第82章 甘い私の身体〜時透無一郎 不死川実弥 冨岡義勇【R強強】
ゆきが、屋敷にたどり着くと門の前には、義勇が立っていた。
「どこに行っていた、こんな時間まで」
低く響くその声に、ゆきは逃げ隠れすることをやめた。
無一郎の体温が残る肌が、夜風にさらされて痛いほど熱い。
ゆきは震える唇を噛み締め、真っ直ぐに義勇を見据えた。
「無一郎くんのところにいました」
その瞬間、義勇の瞳がわずかに揺れ、険しく細められた。
「何のために」
「何のために……求められたから、そこにいました。ただ、それだけです」
突き放すようなその言葉に、義勇は一歩、ゆきとの距離を詰める。
義勇の目は、今までに見たことのないような困惑と、ゆきが変わってしまった不安におしつぶされそうに揺れていた。
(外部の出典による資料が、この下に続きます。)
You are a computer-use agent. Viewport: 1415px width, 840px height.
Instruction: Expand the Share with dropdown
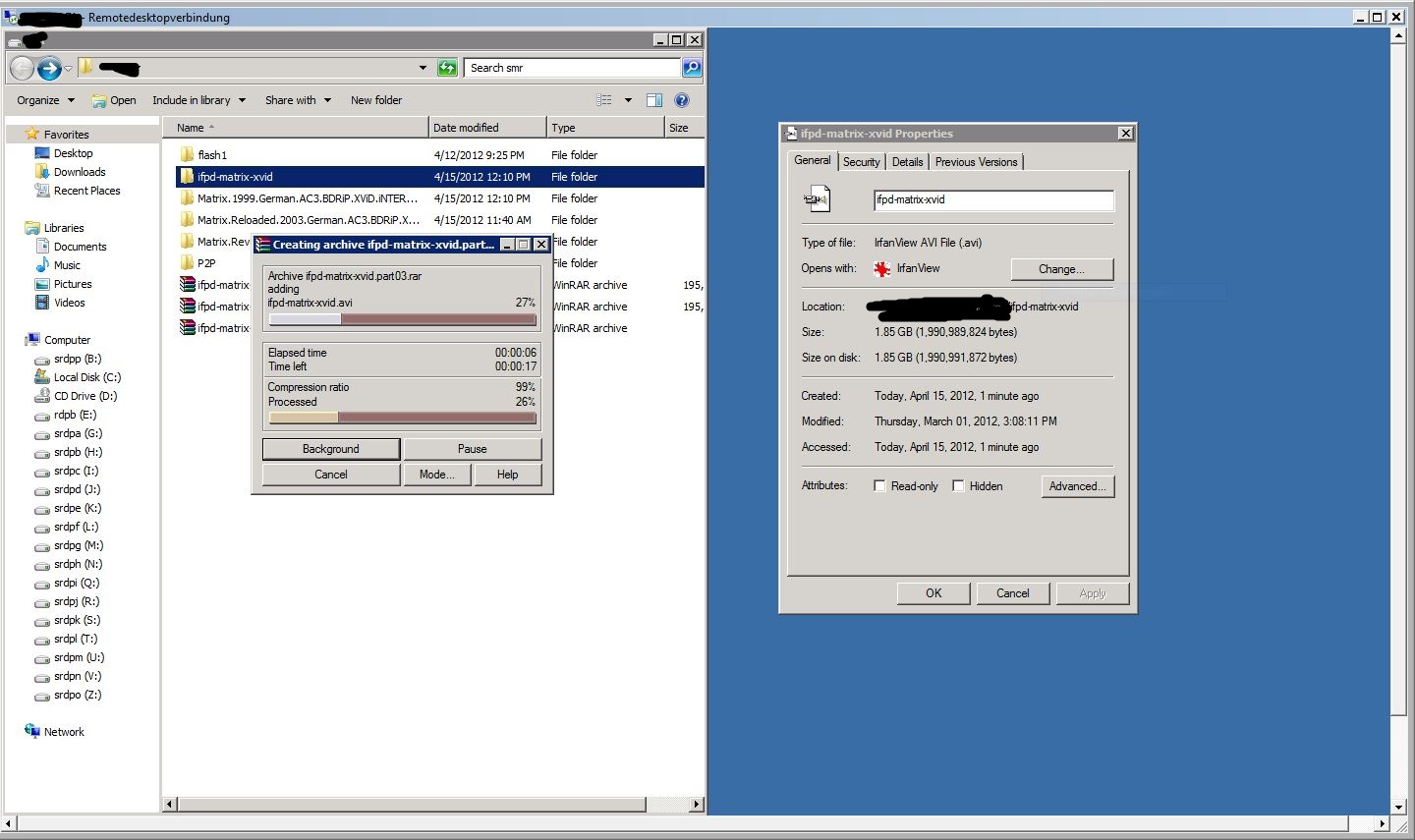298,100
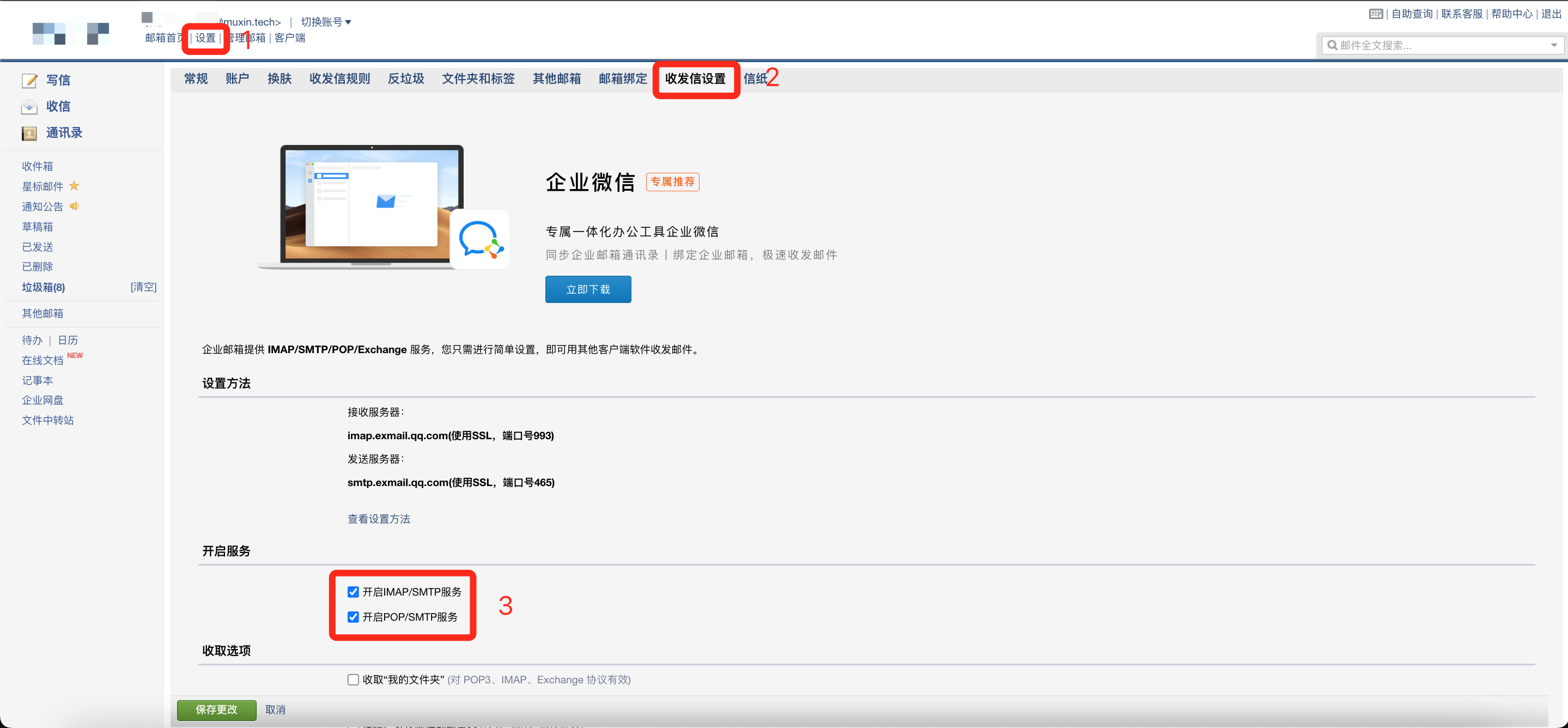Click the keyboard icon at top right
Screen dimensions: 1568x728
tap(1376, 14)
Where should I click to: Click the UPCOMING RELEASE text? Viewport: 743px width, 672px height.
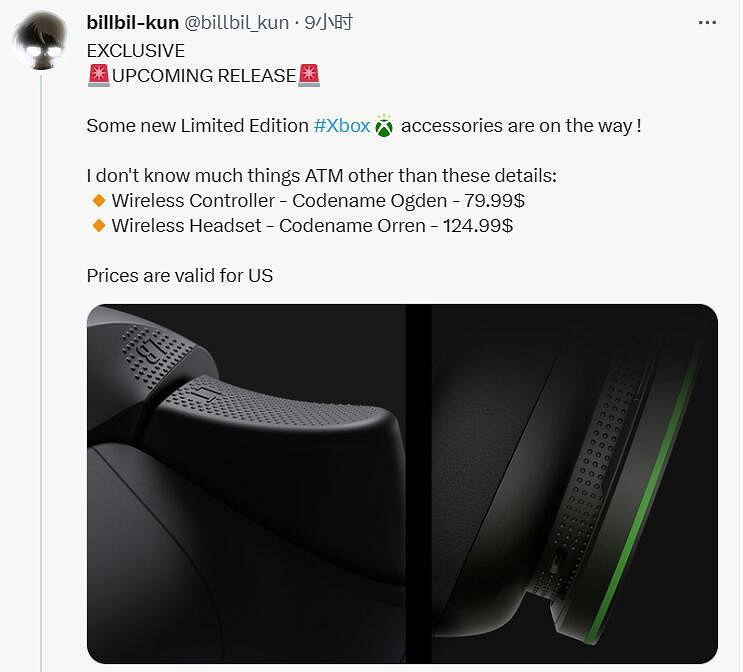coord(204,76)
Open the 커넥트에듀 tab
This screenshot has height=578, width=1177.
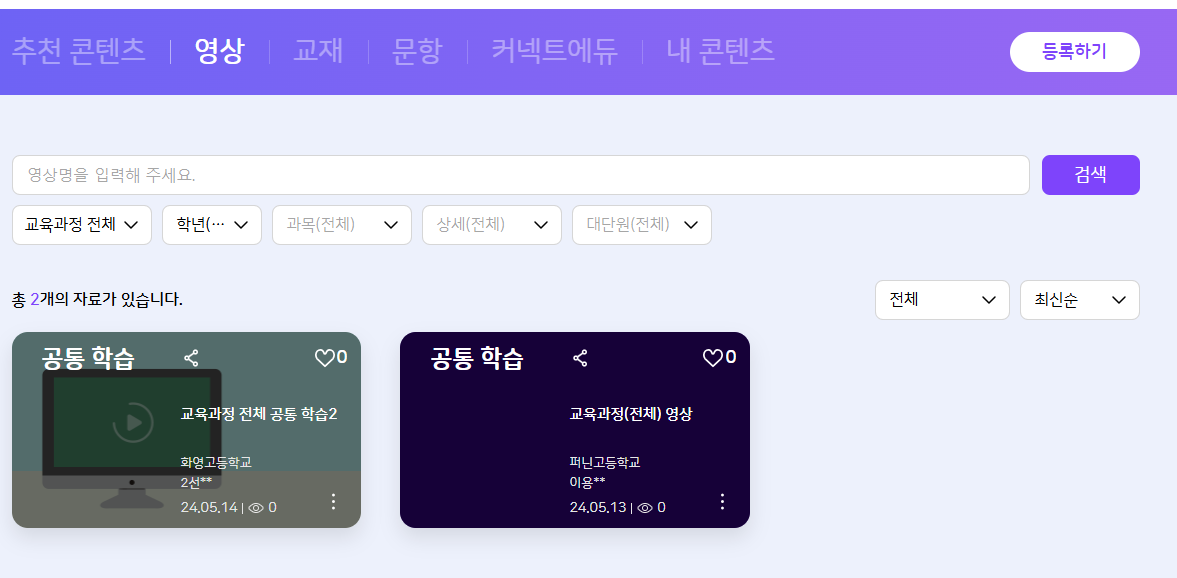pos(554,51)
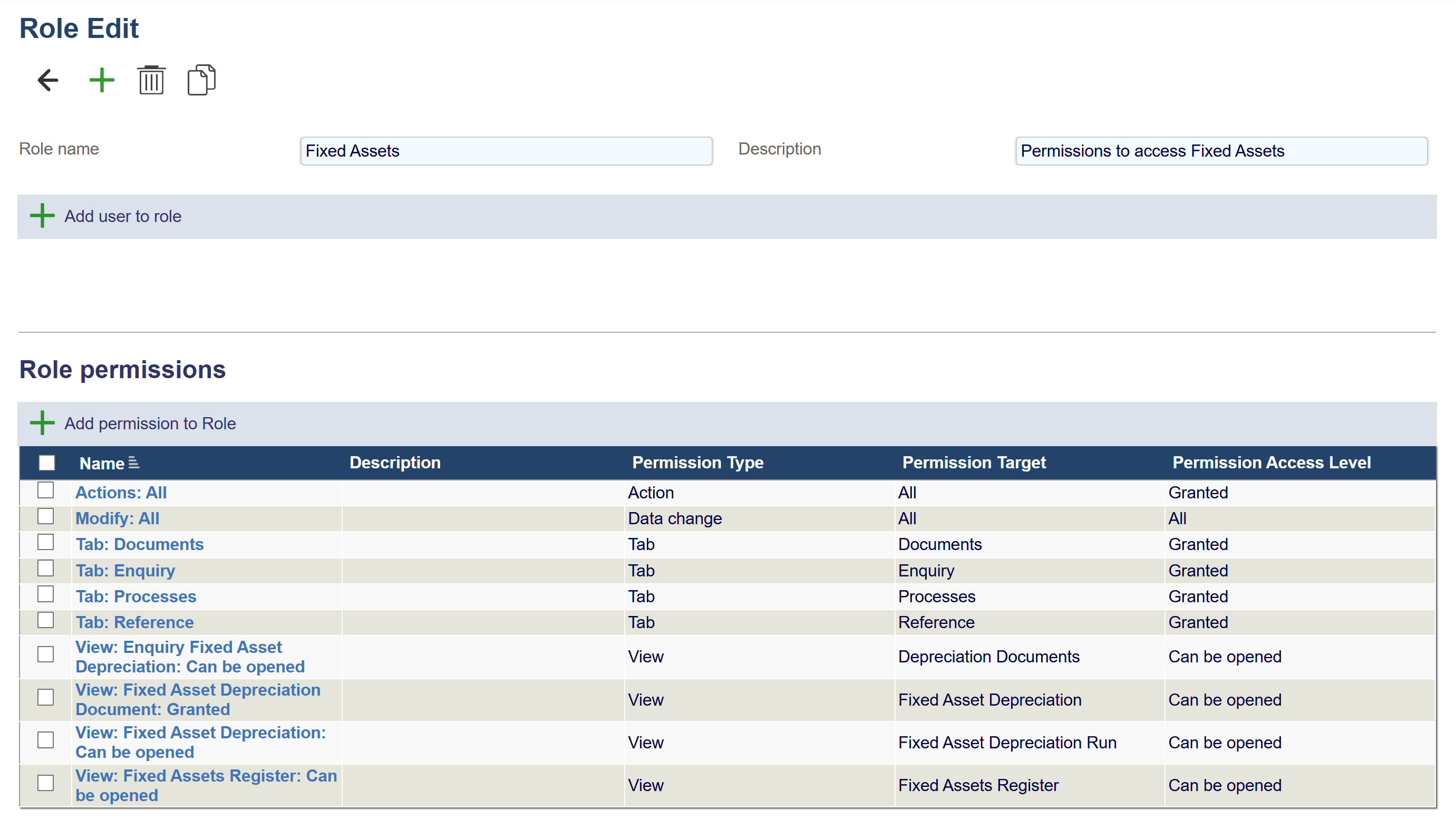Click the copy role icon
Image resolution: width=1456 pixels, height=828 pixels.
[201, 80]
「…意味が分からない。取り敢えず、このような勝手な行動は…」
義勇の言葉にかぶせてゆきはせきを切ったように叫んだ
「冷たくしたり、無視したり、突き放したり……。そうかと思えば、急に優しくして私を振り回す。義勇さんのそういうところが、もう耐えられないの!」
ゆきの叫びは、夜空に響いた。
零れ落ちた涙が、美月に叩かれた頬を熱く濡らす。
「ゆき……?」
義勇が戸惑いながら、指先を彼女の頬へ伸ばそうとしたとき。
ゆきは激しくその手を振り払った。
「やめて! 触らないで! もう構わないで……! 義勇さんなんて、大嫌い……っ!」
拒絶の言葉を投げつけ、ゆきは心配そうな義勇の視線から逃げるように、自室へと駆け込んだ。
一人残された義勇は、空を切った自分の手を見つめた。
ゆきの肌の熱と、拒絶の冷たさ。
「……嫌い、か」
部屋に飛び込んだゆきは、布団に顔を伏せて声を殺して泣き続けた。
義勇は、ゆきの隣の部屋でその泣き声を聞きながら胸が締め付けられる。
しのぶを選んだ事でこんなにもゆきを、追い詰めるとは思っていなかった。
だが、それはすなわち…俺の事がお前は好きだったのか…?
そう理解すると、今の状況が腑に落ちる…。
どうなんだ…ゆき
だからあの夜俺に甘えて好きと言ったのか?それが本心なのか?
義勇は、ゆきの部屋の壁に手を当てた…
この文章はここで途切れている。